### Available data
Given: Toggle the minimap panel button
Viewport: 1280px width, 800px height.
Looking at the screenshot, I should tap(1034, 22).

--

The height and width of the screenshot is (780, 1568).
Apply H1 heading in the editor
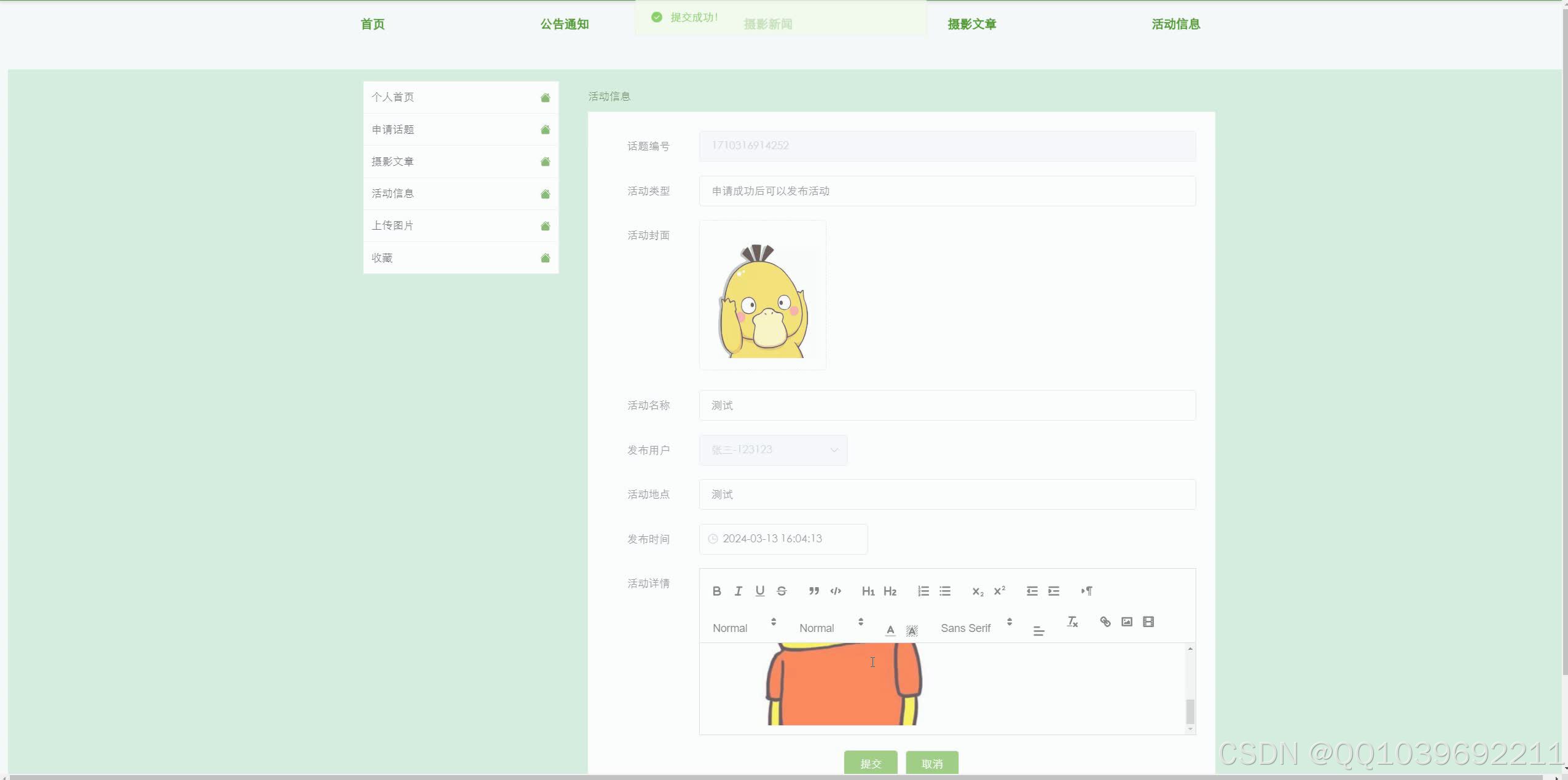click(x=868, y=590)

==

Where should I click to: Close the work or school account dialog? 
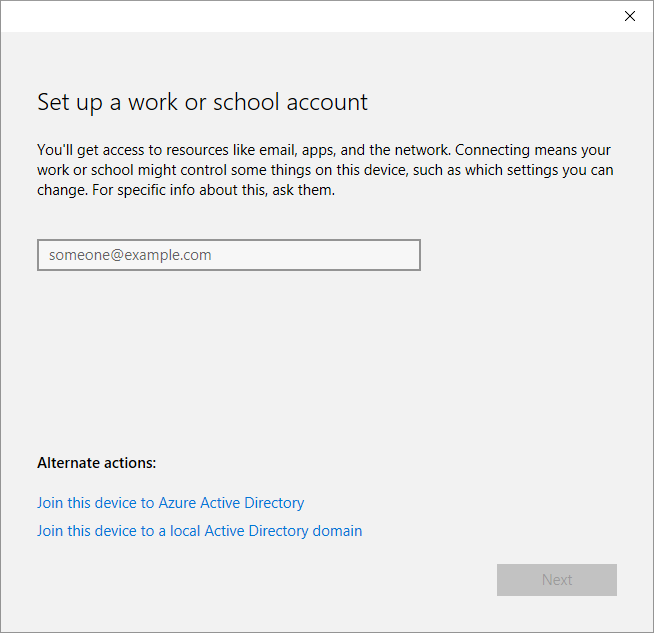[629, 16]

### Objective
Rewrite the data starting with the line containing "The height and" and continuing through the line containing "click(x=868, y=590)", with "H1" replaced by "H2" and nothing else changed. Omit the pictures from your answer.

### Completed task
The height and width of the screenshot is (780, 1568).
Apply H2 heading in the editor
click(x=868, y=590)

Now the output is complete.